II.-La dispense d'examen médical d'embauche prévue au I n'est pas applicable :
a) Aux salariés bénéficiant d'une surveillance médicale intéressant certaines professions ou certains modes de travail en application du 3° de l'article L. 4111-6 du code du travail ;
b) Aux salariés mentionnés au a du 1° de l'article R. 717-14.
Article R717-14-2
Version en vigueur du 01/07/2012 au 01/09/2017Version en vigueur du 01 juillet 2012 au 01 septembre 2017
Abrogé par Décret n°2017-1311 du 29 août 2017 - art. 2
Création Décret n°2012-706 du 7 mai 2012 - art. 4I.-Pour les salariés saisonniers recrutés pour une durée au moins égale à quarante-cinq jours de travail effectif, un examen médical d'embauche est obligatoire.
Un nouvel examen d'embauche n'est pas obligatoire pour ces salariés lorsqu'ils sont recrutés pour un emploi équivalent à ceux précédemment occupés et qu'aucune inaptitude n'a été reconnue lors du dernier examen médical intervenu au cours des vingt-quatre mois précédents.
II.-Pour les salariés saisonniers recrutés pour une durée au plus égale à quarante-cinq jours et non affectés aux travaux visés au 4° de l'article R. 717-16, le service de santé au travail organise à leur intention des actions de formation et de prévention dans les entreprises.
Le ou les comités d'hygiène, de sécurité et des conditions de travail ainsi que la commission paritaire d'hygiène, de sécurité et des conditions de travail en agriculture prévue à l'article L. 717-7 sont consultés sur ces actions qui peuvent être communes à plusieurs entreprises.

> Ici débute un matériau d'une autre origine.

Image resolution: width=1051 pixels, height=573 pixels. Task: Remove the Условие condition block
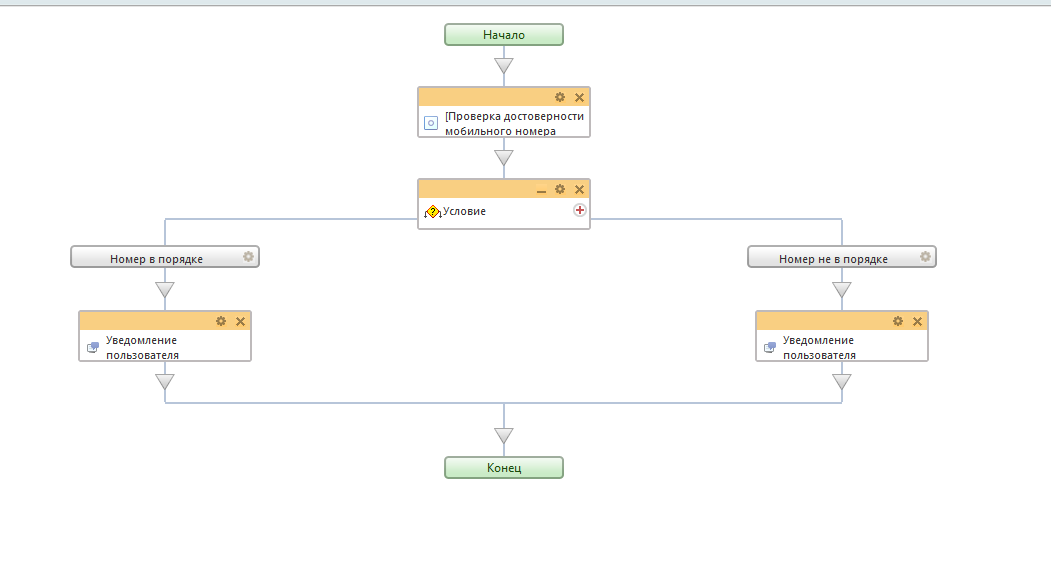579,189
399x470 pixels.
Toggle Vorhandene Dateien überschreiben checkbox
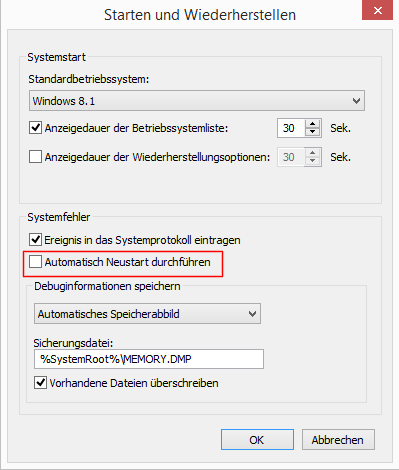(x=40, y=383)

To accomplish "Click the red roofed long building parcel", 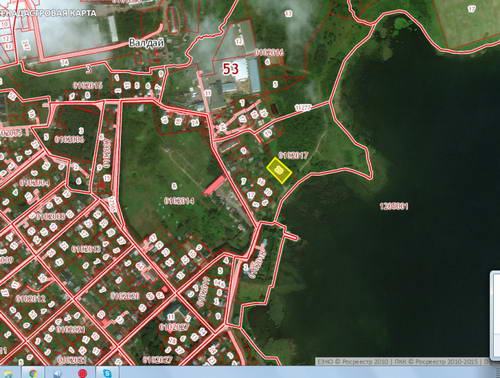I will click(215, 185).
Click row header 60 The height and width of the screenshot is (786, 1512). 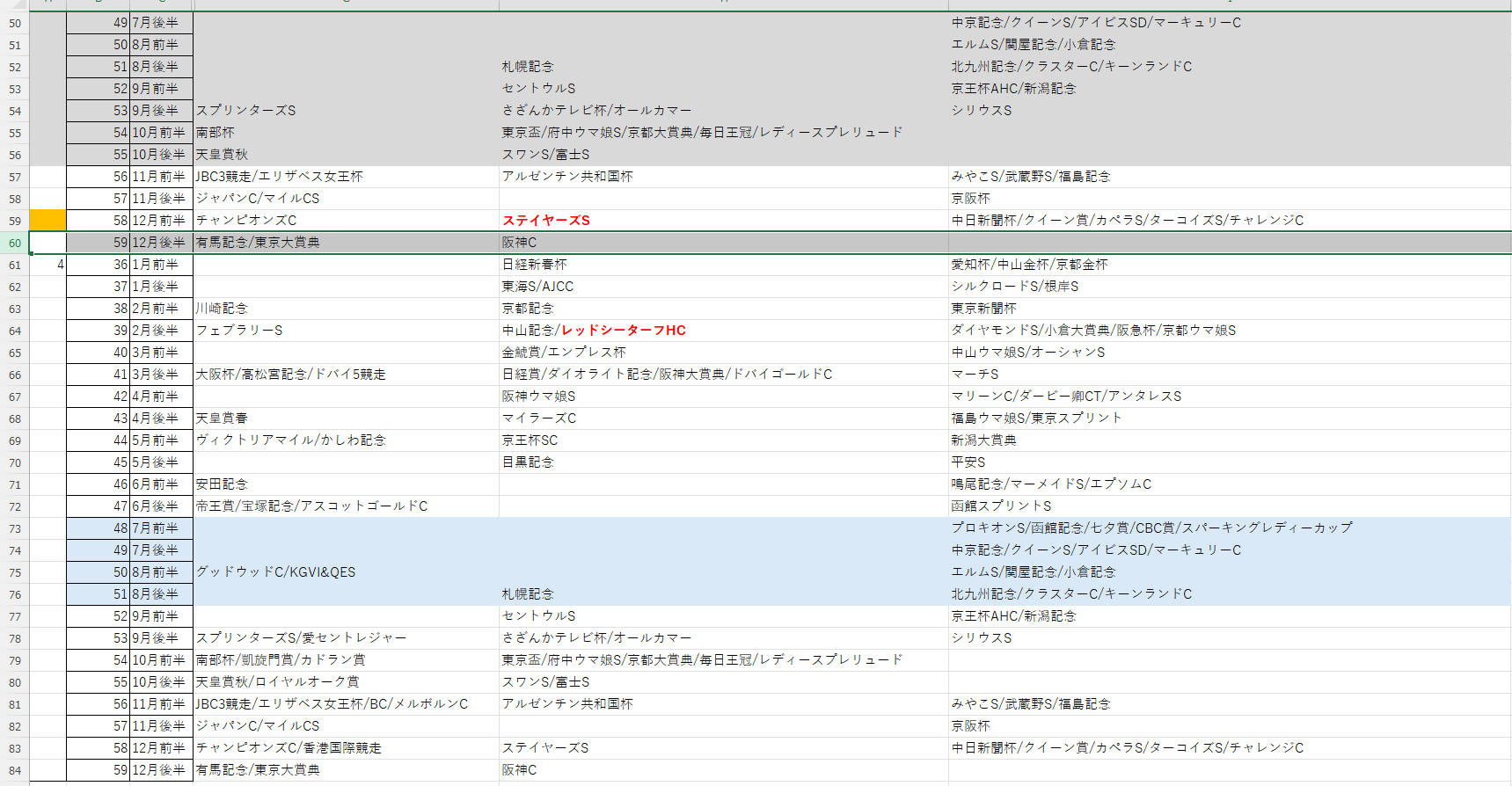tap(15, 243)
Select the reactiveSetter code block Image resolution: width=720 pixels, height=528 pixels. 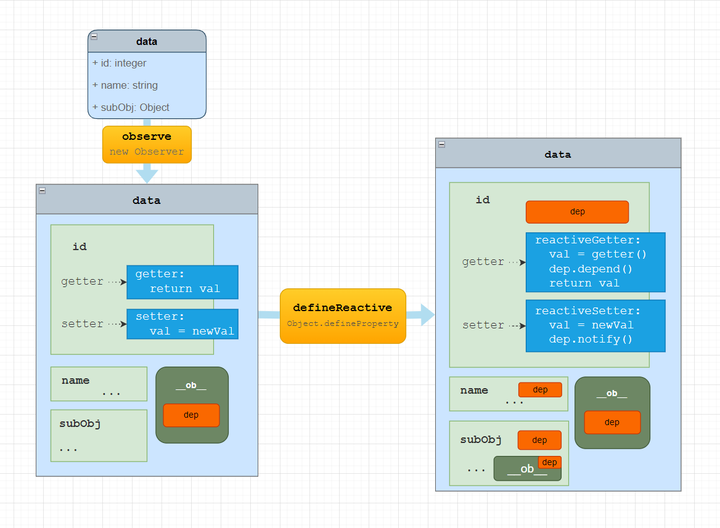point(596,326)
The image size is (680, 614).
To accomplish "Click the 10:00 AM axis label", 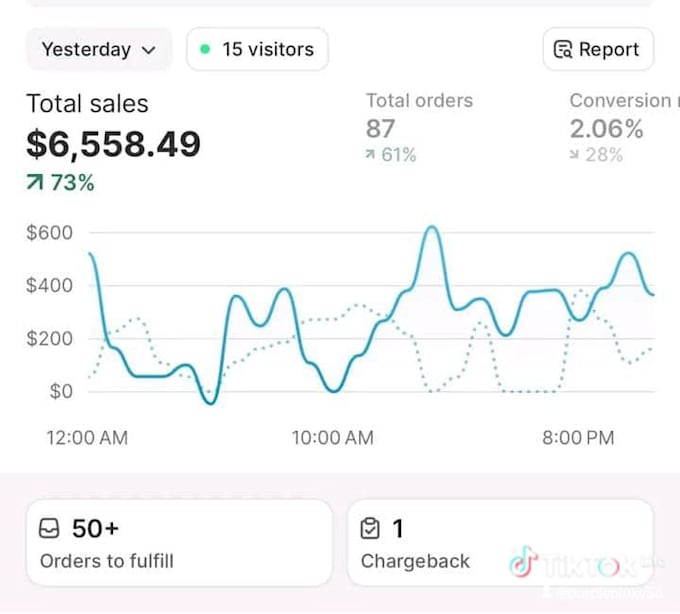I will pyautogui.click(x=333, y=438).
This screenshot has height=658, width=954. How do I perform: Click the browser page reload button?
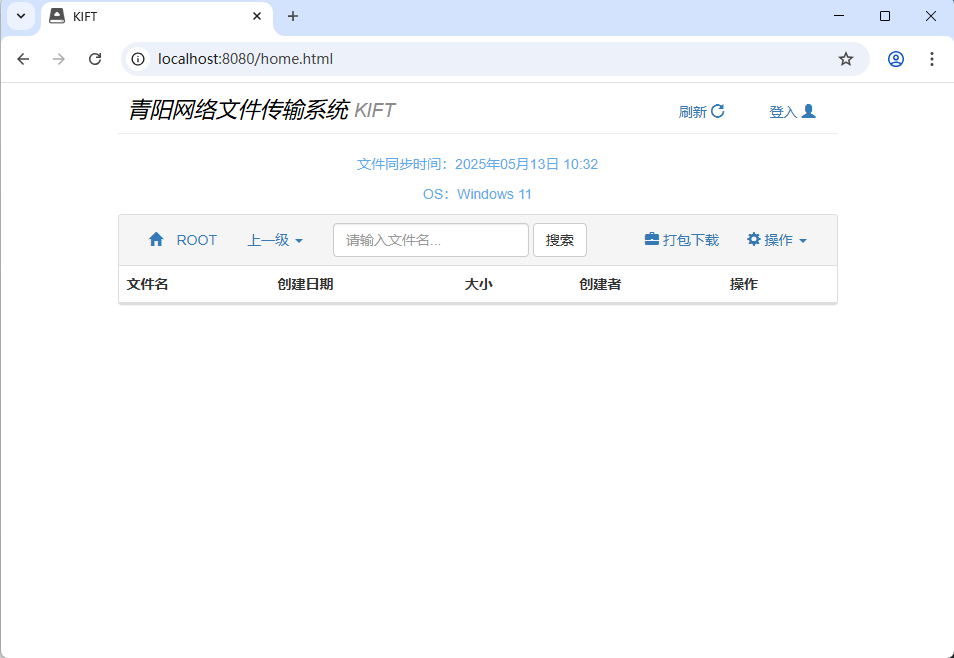(x=95, y=59)
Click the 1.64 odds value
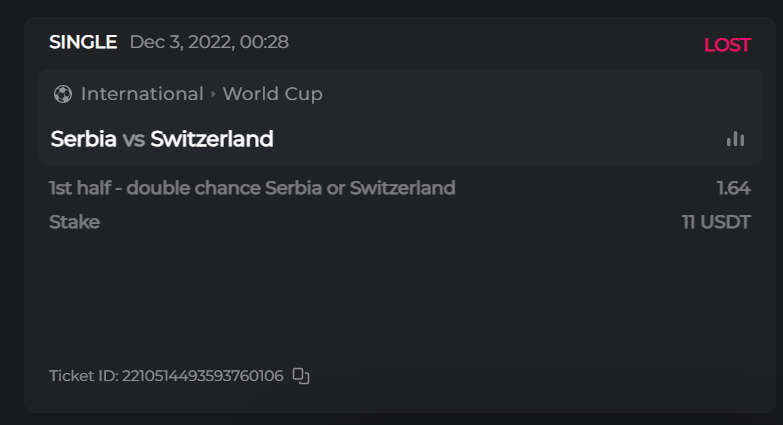The image size is (783, 425). (x=733, y=188)
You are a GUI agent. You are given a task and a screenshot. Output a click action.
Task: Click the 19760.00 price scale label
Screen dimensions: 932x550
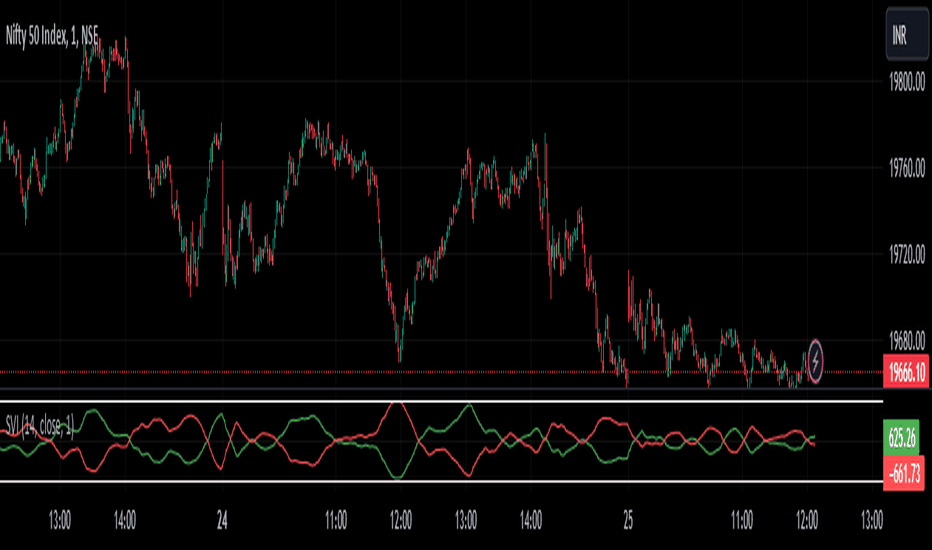coord(906,168)
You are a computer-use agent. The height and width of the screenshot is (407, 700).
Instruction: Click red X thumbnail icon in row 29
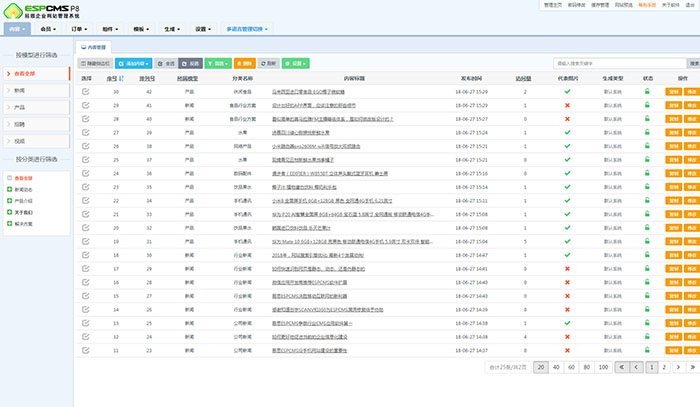[x=567, y=104]
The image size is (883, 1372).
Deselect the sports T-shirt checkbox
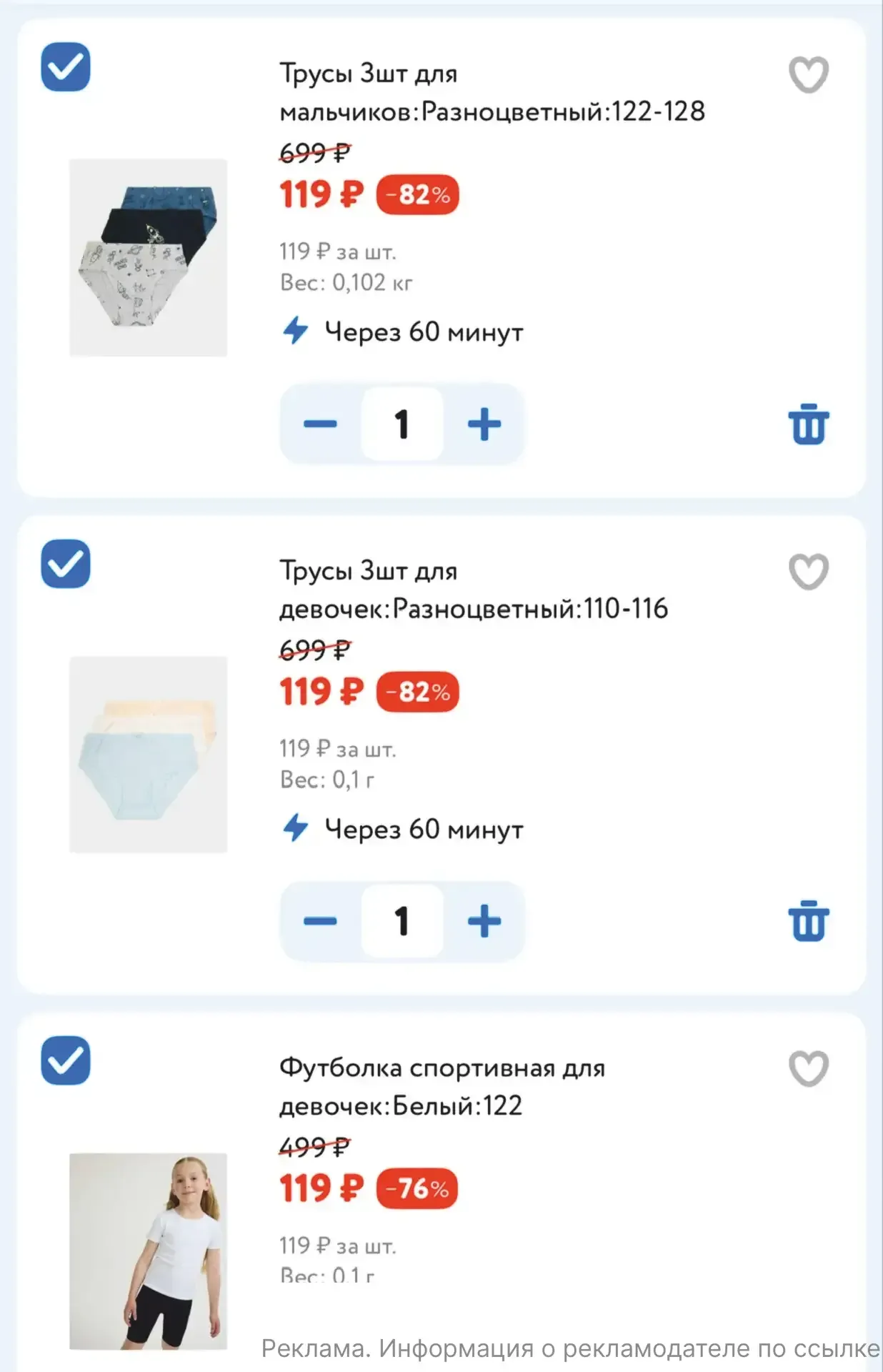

Les personnes qui occupent habituellement un emploi saisonnier d'une durée au plus égale à quarante-cinq jours peuvent à leur initiative bénéficier d'un examen médical effectué en dehors des périodes effectives de travail.
Article R717-13
Version en vigueur du 01/07/2012 au 01/09/2017Version en vigueur du 01 juillet 2012 au 01 septembre 2017
Modifié par Décret n°2012-706 du 7 mai 2012 - art. 4
Tout salarié bénéficie, lors de son recrutement et au cours de son activité professionnelle, d'une surveillance médicale dont l'objectif est :
1° De s'assurer que le salarié est médicalement apte au poste de travail auquel l'employeur envisage de l'affecter ;
2° De proposer éventuellement les adaptations du poste ou l'affectation à d'autres postes ;
3° De rechercher si le salarié n'est pas atteint d'une affection dangereuse pour les autres travailleurs ;
4° D'informer le salarié sur les conséquences pour sa santé des expositions au poste de travail et sur le suivi médical nécessaire ;
5° De sensibiliser le salarié sur les moyens de prévention à mettre en œuvre ;
6° D'informer le salarié de la possibilité de solliciter une visite à la demande auprès du médecin du travail après information de l'employeur.
Article R717-15
Version en vigueur du 01/07/2012 au 01/09/2017Version en vigueur du 01 juillet 2012 au 01 septembre 2017
Modifié par Décret n°2012-706 du 7 mai 2012 - art. 4
Tout salarié doit bénéficier d'un examen médical périodique en vue de s'assurer du maintien de son aptitude au poste de travail occupé et de l'informer sur les conséquences des expositions au poste de travail sur son état de santé et du suivi médical nécessaire.
Cet examen est effectué au moins tous les quarante-huit mois, sous réserve de la réalisation d'entretiens infirmiers intermédiaires, dont la nécessité est appréciée par le médecin du travail, et d'actions pluridisciplinaires annuelles en milieu de travail. Cette organisation doit permettre d'assurer la protection de la santé du salarié en tenant compte des recommandations de bonnes pratiques existantes.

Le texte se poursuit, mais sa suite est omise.